§ **Assignment**: Produce the same data once more, line for line.

§ **Data for the task**:
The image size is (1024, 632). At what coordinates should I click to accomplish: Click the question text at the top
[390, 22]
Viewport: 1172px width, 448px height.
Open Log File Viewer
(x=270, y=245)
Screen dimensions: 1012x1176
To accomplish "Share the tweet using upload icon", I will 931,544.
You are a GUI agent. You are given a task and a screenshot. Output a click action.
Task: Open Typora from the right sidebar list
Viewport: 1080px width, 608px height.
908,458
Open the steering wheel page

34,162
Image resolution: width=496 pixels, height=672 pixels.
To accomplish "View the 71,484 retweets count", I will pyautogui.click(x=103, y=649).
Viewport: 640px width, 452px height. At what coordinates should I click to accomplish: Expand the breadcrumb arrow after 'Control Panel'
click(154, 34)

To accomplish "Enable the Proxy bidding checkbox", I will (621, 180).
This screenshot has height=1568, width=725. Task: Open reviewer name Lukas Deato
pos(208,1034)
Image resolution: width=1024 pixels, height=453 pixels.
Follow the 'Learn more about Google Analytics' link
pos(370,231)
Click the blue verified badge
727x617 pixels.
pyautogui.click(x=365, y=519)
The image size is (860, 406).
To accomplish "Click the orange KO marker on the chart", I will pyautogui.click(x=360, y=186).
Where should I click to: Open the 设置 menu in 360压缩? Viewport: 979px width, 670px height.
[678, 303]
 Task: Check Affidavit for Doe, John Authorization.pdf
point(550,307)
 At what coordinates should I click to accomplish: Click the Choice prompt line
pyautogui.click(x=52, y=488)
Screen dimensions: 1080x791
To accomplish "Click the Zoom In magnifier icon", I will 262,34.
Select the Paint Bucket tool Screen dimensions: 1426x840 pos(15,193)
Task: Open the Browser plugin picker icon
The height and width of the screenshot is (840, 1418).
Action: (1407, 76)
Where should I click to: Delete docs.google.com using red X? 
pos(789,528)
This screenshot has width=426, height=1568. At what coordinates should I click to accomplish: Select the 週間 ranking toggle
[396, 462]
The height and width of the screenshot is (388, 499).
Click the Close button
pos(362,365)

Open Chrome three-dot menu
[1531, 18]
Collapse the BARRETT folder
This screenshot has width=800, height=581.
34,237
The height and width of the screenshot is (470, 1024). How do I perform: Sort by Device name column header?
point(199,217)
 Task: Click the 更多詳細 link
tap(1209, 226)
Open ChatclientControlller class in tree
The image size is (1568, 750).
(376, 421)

§ **Written response**:
The image size is (1024, 632). At what coordinates should I click to accomplish: Click the question text at the top
[390, 22]
Viewport: 1172px width, 448px height.
Open Log File Viewer
(x=270, y=245)
Screen dimensions: 1012x1176
To accomplish "Share the tweet using upload icon", I will 931,544.
You are a GUI agent. You are given a task and a screenshot. Output a click action.
Task: Open Typora from the right sidebar list
Viewport: 1080px width, 608px height.
908,458
Open the steering wheel page

34,162
Image resolution: width=496 pixels, height=672 pixels.
To accomplish "View the 71,484 retweets count", I will pyautogui.click(x=103, y=649).
Viewport: 640px width, 452px height. At what coordinates should I click to accomplish: Expand the breadcrumb arrow after 'Control Panel'
click(154, 34)

To accomplish "Enable the Proxy bidding checkbox", I will (621, 180).
This screenshot has height=1568, width=725. Task: Open reviewer name Lukas Deato
pos(208,1034)
Image resolution: width=1024 pixels, height=453 pixels.
Follow the 'Learn more about Google Analytics' link
pos(370,231)
Click the blue verified badge
727x617 pixels.
pyautogui.click(x=365, y=519)
The image size is (860, 406).
To accomplish "Click the orange KO marker on the chart", I will pyautogui.click(x=360, y=186).
Where should I click to: Open the 设置 menu in 360压缩? Viewport: 979px width, 670px height.
[678, 303]
 Task: Check Affidavit for Doe, John Authorization.pdf
point(550,307)
 At what coordinates should I click to accomplish: Click the Choice prompt line
pyautogui.click(x=52, y=488)
Screen dimensions: 1080x791
To accomplish "Click the Zoom In magnifier icon", I will 262,34.
Select the Paint Bucket tool Screen dimensions: 1426x840 pos(15,193)
Task: Open the Browser plugin picker icon
The height and width of the screenshot is (840, 1418).
Action: (1407, 76)
Where should I click to: Delete docs.google.com using red X? 
pos(789,528)
This screenshot has width=426, height=1568. At what coordinates should I click to accomplish: Select the 週間 ranking toggle
[396, 462]
The height and width of the screenshot is (388, 499).
Click the Close button
pos(362,365)

Open Chrome three-dot menu
[1531, 18]
Collapse the BARRETT folder
This screenshot has width=800, height=581.
34,237
The height and width of the screenshot is (470, 1024). How do I perform: Sort by Device name column header?
point(199,217)
 Task: Click the 更多詳細 link
tap(1209, 226)
Open ChatclientControlller class in tree
The image size is (1568, 750).
(376, 421)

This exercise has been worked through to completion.